Exercise details: For the entries below, repeat exactly each line starting with the one that contains "特集一覧から探す (25, 2408)" and going on through the one that contains "メールマガジン登録 (66, 1995)", and no others.

╭─ Entries provided

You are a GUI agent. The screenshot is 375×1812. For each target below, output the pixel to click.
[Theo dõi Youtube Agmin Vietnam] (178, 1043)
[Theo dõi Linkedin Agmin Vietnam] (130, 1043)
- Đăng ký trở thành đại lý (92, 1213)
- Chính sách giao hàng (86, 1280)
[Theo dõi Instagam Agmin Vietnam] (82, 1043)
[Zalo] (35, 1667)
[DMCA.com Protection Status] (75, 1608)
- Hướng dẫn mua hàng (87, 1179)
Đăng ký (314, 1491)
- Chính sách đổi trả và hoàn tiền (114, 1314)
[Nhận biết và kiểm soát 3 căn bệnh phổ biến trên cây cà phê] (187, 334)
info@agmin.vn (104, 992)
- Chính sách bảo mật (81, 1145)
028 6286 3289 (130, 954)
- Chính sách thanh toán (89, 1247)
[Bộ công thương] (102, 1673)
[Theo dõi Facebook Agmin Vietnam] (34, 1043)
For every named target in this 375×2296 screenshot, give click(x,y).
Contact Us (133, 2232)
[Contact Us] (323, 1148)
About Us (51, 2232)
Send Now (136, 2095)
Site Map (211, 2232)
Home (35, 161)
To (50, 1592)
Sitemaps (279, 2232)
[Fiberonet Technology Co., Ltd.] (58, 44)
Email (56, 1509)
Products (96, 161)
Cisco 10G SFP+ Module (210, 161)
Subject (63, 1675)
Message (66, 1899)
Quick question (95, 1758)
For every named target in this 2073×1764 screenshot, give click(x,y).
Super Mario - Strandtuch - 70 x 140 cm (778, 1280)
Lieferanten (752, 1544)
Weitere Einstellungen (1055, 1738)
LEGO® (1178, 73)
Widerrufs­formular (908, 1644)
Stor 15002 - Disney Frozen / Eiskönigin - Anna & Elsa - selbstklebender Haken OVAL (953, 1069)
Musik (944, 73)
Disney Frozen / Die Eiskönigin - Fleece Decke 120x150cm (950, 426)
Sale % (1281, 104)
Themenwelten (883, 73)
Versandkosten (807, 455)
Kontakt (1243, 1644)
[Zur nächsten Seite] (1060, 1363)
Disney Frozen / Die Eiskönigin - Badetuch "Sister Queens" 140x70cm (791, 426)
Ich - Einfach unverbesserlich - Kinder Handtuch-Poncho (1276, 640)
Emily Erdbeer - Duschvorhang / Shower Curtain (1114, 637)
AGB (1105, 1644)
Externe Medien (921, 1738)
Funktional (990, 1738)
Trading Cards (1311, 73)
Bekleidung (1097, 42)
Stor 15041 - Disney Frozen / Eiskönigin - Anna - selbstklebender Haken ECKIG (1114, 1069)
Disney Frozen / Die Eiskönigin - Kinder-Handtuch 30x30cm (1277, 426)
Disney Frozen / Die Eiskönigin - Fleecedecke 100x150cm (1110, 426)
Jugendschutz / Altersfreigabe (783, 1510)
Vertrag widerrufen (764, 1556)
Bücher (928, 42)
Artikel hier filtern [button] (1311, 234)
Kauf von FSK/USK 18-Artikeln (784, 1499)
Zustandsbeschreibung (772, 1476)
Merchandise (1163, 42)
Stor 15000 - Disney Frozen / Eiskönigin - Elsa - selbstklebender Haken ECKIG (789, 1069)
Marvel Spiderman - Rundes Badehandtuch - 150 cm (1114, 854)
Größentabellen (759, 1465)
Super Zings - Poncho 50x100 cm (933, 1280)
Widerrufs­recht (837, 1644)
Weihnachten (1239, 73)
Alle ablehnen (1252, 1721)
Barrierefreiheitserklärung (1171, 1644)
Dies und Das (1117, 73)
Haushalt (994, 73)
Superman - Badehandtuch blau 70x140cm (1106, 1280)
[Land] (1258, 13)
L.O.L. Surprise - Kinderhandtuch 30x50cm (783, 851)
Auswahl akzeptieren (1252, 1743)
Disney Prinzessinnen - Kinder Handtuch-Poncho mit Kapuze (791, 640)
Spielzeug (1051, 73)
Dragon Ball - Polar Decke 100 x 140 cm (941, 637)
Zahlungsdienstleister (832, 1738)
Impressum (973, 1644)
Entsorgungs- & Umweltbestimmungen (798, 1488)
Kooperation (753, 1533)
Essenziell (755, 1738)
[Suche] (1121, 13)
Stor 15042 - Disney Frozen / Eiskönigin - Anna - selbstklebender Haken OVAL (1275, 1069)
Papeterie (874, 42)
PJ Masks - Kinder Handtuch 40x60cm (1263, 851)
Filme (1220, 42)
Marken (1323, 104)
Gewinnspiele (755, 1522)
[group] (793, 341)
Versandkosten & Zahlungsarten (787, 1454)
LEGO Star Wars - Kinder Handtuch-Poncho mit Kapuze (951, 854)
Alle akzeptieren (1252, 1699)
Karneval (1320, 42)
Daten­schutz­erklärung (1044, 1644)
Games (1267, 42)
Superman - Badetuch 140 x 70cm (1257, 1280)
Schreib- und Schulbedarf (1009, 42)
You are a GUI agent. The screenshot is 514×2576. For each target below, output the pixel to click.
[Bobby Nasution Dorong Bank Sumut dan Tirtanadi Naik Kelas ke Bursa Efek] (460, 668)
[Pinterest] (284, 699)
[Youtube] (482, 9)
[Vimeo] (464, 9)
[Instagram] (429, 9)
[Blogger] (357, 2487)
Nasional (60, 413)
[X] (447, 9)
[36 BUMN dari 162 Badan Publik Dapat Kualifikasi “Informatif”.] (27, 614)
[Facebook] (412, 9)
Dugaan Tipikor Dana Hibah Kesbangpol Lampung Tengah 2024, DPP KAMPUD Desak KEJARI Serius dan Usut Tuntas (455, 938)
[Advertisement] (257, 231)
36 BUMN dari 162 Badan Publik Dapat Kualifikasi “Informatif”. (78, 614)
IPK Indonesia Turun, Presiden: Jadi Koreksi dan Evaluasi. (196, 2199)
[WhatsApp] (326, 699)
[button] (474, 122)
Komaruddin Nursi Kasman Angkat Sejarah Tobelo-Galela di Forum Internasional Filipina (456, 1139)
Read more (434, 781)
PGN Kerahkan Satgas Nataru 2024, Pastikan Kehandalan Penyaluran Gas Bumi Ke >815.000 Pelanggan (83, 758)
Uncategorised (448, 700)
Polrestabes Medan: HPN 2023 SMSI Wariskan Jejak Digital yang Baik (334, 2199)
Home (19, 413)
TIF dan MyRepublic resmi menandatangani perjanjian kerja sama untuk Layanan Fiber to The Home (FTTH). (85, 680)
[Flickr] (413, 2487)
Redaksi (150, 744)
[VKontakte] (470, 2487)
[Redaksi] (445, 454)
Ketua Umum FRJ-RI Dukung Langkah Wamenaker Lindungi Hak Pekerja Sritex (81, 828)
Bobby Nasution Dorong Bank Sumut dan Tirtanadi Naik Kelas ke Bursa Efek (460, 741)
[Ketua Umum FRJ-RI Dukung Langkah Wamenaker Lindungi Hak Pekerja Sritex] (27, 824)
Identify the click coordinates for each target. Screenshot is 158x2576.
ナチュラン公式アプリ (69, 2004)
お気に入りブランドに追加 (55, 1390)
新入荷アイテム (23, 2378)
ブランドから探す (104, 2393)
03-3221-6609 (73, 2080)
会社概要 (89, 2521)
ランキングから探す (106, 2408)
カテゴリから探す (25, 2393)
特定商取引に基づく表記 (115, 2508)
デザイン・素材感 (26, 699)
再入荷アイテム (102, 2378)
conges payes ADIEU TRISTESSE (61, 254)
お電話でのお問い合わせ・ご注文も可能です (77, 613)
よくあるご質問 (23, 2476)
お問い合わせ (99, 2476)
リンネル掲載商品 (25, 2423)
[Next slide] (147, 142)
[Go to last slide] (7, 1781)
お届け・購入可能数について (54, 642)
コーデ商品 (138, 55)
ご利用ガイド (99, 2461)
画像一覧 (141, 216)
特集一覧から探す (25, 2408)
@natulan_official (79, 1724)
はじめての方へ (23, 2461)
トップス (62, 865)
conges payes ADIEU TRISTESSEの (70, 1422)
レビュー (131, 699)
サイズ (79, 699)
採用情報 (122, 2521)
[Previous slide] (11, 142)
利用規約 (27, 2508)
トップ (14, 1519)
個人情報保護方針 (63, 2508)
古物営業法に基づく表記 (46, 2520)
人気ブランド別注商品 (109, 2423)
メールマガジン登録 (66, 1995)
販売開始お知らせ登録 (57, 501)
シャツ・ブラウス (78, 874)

╰─

Solution:
特集一覧から探す (25, 2408)
@natulan_official (79, 1724)
はじめての方へ (23, 2461)
トップス (62, 865)
conges payes ADIEU TRISTESSEの (70, 1422)
レビュー (131, 699)
サイズ (79, 699)
採用情報 (122, 2521)
[Previous slide] (11, 142)
利用規約 (27, 2508)
トップ (14, 1519)
個人情報保護方針 (63, 2508)
古物営業法に基づく表記 (46, 2520)
人気ブランド別注商品 (109, 2423)
メールマガジン登録 (66, 1995)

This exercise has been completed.